What to produce
Print all of the data exactly as written.

Excerpted data
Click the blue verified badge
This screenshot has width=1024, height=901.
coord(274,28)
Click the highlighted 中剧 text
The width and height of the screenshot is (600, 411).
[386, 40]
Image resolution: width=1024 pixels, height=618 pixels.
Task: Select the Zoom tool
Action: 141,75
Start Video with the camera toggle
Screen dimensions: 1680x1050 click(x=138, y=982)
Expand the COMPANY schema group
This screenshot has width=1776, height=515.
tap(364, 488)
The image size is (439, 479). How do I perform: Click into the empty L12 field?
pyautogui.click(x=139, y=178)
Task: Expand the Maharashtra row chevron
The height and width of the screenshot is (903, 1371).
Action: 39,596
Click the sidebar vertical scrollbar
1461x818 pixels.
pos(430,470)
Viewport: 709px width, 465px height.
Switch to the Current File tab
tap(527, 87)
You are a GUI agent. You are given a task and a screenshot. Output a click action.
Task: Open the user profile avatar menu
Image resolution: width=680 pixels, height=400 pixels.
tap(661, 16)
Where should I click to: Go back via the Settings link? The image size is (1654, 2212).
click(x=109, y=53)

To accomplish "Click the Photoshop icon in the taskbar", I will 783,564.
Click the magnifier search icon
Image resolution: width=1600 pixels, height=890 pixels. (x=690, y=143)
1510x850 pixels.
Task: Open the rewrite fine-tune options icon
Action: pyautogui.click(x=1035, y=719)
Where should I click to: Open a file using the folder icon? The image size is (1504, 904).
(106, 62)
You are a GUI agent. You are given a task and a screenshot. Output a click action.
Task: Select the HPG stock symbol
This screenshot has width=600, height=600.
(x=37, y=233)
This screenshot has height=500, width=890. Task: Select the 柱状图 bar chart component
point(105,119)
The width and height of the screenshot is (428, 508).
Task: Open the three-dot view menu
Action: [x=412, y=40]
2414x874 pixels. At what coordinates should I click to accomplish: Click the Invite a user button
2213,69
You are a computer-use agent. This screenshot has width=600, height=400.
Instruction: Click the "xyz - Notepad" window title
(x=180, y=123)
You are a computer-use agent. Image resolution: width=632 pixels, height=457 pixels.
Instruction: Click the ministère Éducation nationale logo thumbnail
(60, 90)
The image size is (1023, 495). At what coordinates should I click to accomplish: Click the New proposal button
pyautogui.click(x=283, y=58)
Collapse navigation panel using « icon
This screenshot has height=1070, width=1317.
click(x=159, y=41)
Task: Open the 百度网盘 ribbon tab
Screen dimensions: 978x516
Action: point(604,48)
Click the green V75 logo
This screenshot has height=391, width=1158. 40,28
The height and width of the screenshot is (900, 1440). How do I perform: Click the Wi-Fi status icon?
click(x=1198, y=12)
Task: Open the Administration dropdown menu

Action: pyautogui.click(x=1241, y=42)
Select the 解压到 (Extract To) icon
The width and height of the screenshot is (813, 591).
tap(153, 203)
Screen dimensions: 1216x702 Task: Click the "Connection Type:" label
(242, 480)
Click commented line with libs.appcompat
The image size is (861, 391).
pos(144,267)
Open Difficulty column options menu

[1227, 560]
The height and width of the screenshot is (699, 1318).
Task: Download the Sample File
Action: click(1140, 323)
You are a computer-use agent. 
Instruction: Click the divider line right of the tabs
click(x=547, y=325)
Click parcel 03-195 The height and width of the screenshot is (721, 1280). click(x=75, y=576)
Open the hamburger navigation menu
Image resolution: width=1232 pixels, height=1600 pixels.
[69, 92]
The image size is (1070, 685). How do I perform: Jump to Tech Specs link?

Result for this exercise
Click the blue verified badge
This screenshot has width=1024, height=901.
coord(274,28)
Click the highlighted 中剧 text
The width and height of the screenshot is (600, 411).
[386, 40]
Image resolution: width=1024 pixels, height=618 pixels.
Task: Select the Zoom tool
Action: 141,75
Start Video with the camera toggle
Screen dimensions: 1680x1050 click(x=138, y=982)
Expand the COMPANY schema group
This screenshot has width=1776, height=515.
tap(364, 488)
The image size is (439, 479). How do I perform: Click into the empty L12 field?
pyautogui.click(x=139, y=178)
Task: Expand the Maharashtra row chevron
The height and width of the screenshot is (903, 1371).
Action: 39,596
Click the sidebar vertical scrollbar
1461x818 pixels.
pos(430,470)
Viewport: 709px width, 465px height.
Switch to the Current File tab
tap(527, 87)
You are a GUI agent. You are given a task and a screenshot. Output a click action.
Task: Open the user profile avatar menu
Image resolution: width=680 pixels, height=400 pixels.
tap(661, 16)
Where should I click to: Go back via the Settings link? The image size is (1654, 2212).
click(x=109, y=53)

To accomplish "Click the Photoshop icon in the taskbar", I will 783,564.
Click the magnifier search icon
Image resolution: width=1600 pixels, height=890 pixels. (x=690, y=143)
1510x850 pixels.
Task: Open the rewrite fine-tune options icon
Action: pyautogui.click(x=1035, y=719)
Where should I click to: Open a file using the folder icon? The image size is (1504, 904).
(106, 62)
You are a GUI agent. You are given a task and a screenshot. Output a click action.
Task: Select the HPG stock symbol
This screenshot has width=600, height=600.
(x=37, y=233)
This screenshot has height=500, width=890. Task: Select the 柱状图 bar chart component
point(105,119)
The width and height of the screenshot is (428, 508).
Task: Open the three-dot view menu
Action: [x=412, y=40]
2414x874 pixels. At what coordinates should I click to accomplish: Click the Invite a user button
2213,69
You are a computer-use agent. This screenshot has width=600, height=400.
Instruction: Click the "xyz - Notepad" window title
(x=180, y=123)
You are a computer-use agent. Image resolution: width=632 pixels, height=457 pixels.
Instruction: Click the ministère Éducation nationale logo thumbnail
(60, 90)
The image size is (1023, 495). At what coordinates should I click to accomplish: Click the New proposal button
pyautogui.click(x=283, y=58)
Collapse navigation panel using « icon
This screenshot has height=1070, width=1317.
click(x=159, y=41)
Task: Open the 百度网盘 ribbon tab
Screen dimensions: 978x516
Action: point(604,48)
Click the green V75 logo
This screenshot has height=391, width=1158. 40,28
The height and width of the screenshot is (900, 1440). How do I perform: Click the Wi-Fi status icon?
click(x=1198, y=12)
Task: Open the Administration dropdown menu

Action: pyautogui.click(x=1241, y=42)
Select the 解压到 (Extract To) icon
The width and height of the screenshot is (813, 591).
tap(153, 203)
Screen dimensions: 1216x702 Task: Click the "Connection Type:" label
(242, 480)
Click commented line with libs.appcompat
The image size is (861, 391).
pos(144,267)
Open Difficulty column options menu

[1227, 560]
The height and width of the screenshot is (699, 1318).
Task: Download the Sample File
Action: click(1140, 323)
You are a computer-use agent. 
Instruction: Click the divider line right of the tabs
click(x=547, y=325)
Click parcel 03-195 The height and width of the screenshot is (721, 1280). click(x=75, y=576)
Open the hamburger navigation menu
Image resolution: width=1232 pixels, height=1600 pixels.
[69, 92]
The image size is (1070, 685). How do I perform: Jump to Tech Specs link?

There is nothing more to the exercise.